Thursday, June 2, 2011

Bliss Followed

This brief entry comes to you on the heels of the 20th Orlando International Fringe Festival. What is this? In their words it is: “A 12-day-festival that is founded on the concept of offering 100% unjuried, 100% uncensored, 100% accessible theatre, music, dance, art and madness to all types and ages where 100% of the box office ticket sales go directly back to the artists within The Fringe.” In my words, it is an extremely dense conglomeration of performing and visual art which is allows artists from anywhere in the world to exchange and meld their ideas. There are over 100 different live performances within 10 venues, encompassed by two separate buildings sharing a huge outdoor space they call "The Lawn of Fabulousness" The whole thing is sublime for someone like me.

Lucky for us Orlando artists, this festival comes around once a year, allowing us to prepare works and then look forward to diving in to the madness with everyone else. This was my third year doing so, and I have determined without a doubt that the week and a half of fringe transports an artist creatively further in a short period of time than almost anything else I have experienced. The closest I have felt to this are the weekend outdoor visual arts shows. This festival, however, really allows open creativity and encompasses all the arts. Bottom line is, a real artist always come out somehow different than when she went in.

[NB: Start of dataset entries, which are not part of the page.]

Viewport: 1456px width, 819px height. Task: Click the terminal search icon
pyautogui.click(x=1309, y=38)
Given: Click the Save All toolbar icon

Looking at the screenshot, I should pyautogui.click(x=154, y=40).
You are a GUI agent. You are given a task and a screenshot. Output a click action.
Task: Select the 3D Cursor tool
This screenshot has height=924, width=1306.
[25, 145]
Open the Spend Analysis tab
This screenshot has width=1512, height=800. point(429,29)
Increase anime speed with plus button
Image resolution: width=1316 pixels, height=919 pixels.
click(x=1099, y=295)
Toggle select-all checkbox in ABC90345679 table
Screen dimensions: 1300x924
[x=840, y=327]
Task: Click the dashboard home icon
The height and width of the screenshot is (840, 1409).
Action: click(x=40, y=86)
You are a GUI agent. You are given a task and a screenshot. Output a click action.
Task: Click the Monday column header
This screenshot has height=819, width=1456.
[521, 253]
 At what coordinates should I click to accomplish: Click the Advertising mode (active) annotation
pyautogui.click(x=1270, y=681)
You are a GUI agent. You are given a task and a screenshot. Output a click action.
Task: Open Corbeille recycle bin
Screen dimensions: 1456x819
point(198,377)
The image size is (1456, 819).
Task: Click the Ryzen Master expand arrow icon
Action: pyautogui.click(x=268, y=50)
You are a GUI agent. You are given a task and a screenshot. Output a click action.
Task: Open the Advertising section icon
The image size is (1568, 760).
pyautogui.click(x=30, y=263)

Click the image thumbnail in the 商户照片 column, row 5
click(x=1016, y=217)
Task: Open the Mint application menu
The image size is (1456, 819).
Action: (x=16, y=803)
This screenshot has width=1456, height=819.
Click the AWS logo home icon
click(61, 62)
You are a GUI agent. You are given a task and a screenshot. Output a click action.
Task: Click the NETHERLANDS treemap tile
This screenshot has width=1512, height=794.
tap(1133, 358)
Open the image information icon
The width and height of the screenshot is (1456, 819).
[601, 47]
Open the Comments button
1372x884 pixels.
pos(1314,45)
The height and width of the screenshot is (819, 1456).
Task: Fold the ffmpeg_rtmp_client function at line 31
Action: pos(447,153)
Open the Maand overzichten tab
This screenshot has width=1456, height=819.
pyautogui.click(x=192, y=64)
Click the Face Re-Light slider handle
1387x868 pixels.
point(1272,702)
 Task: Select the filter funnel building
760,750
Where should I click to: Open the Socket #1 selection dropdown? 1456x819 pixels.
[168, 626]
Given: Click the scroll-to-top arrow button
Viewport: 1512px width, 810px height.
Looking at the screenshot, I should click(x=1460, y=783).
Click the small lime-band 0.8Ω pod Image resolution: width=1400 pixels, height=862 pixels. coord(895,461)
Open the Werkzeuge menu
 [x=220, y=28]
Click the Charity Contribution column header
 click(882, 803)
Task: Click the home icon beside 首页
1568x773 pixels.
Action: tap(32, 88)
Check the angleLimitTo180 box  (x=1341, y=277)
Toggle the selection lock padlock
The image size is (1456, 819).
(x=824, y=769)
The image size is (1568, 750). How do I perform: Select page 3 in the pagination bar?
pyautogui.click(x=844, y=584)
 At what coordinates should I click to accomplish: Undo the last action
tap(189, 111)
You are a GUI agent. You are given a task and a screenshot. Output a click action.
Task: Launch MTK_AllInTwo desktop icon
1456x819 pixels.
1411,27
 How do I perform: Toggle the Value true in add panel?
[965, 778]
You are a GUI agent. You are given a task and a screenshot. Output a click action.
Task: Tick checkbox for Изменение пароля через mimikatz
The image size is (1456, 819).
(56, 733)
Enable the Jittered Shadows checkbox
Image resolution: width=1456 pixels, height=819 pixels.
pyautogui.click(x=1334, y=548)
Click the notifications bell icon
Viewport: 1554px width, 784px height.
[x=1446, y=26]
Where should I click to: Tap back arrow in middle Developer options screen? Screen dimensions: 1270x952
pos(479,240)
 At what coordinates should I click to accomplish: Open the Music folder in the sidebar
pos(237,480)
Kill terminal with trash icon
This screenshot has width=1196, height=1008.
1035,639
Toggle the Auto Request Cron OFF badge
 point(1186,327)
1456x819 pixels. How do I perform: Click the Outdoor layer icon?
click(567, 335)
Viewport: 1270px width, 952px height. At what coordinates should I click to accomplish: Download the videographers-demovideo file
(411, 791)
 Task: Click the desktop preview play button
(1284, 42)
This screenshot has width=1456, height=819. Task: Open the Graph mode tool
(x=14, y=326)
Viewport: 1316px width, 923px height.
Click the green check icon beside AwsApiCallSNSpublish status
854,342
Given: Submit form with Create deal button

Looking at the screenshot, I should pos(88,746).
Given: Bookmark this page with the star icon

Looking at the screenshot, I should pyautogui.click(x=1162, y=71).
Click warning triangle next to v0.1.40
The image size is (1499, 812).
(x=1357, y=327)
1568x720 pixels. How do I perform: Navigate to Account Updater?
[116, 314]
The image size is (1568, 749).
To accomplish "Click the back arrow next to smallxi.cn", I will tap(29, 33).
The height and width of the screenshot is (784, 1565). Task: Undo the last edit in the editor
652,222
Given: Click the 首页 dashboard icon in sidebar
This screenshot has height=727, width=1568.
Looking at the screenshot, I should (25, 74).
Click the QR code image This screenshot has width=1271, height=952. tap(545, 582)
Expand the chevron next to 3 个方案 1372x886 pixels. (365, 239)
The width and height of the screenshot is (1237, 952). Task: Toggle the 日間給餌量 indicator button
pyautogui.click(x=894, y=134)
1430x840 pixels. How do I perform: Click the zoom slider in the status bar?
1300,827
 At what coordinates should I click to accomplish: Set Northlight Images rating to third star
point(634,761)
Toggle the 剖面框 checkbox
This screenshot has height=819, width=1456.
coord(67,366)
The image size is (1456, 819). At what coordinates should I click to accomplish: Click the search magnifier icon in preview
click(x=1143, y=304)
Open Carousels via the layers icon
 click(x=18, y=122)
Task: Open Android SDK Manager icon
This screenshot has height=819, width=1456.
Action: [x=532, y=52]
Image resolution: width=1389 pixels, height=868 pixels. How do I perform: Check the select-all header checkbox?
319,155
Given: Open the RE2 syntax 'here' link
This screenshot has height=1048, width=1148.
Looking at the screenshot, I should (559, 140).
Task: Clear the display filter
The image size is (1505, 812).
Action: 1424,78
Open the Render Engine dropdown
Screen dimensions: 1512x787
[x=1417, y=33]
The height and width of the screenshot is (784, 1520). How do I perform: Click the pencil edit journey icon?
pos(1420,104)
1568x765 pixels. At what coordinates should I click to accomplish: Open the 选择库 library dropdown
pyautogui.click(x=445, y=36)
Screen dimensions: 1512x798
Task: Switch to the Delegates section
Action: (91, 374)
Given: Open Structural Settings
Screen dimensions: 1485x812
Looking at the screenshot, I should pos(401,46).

For the past three years I have submitted visual art, 2 pieces each year, the maximum allowed. Each year the art pieces I submit are chosen thoughtfully, as I believe that the energy involved in them is timely in my life and I want to make a concerted connection with the other art going on. All art shows are spiritual in a sense, and much invisible and unspoken connection happens through them. 

 <Anna McCambridge-Thomas, Director of the Visual portion of Fringe, with me.>

This year I feel so validated because for the first time I sold both of my pieces. The first piece sold, “Bliss”, pictured below, was purchased by Beth Marshall, the Producing Artistic Director of Fringe, which is a huge honor for me. I also feel that it is so incredibly appropriate that this piece sold right off the bat, as its meaning has direct connection with my life as an artist and my time commingling with the other artists at Fringe.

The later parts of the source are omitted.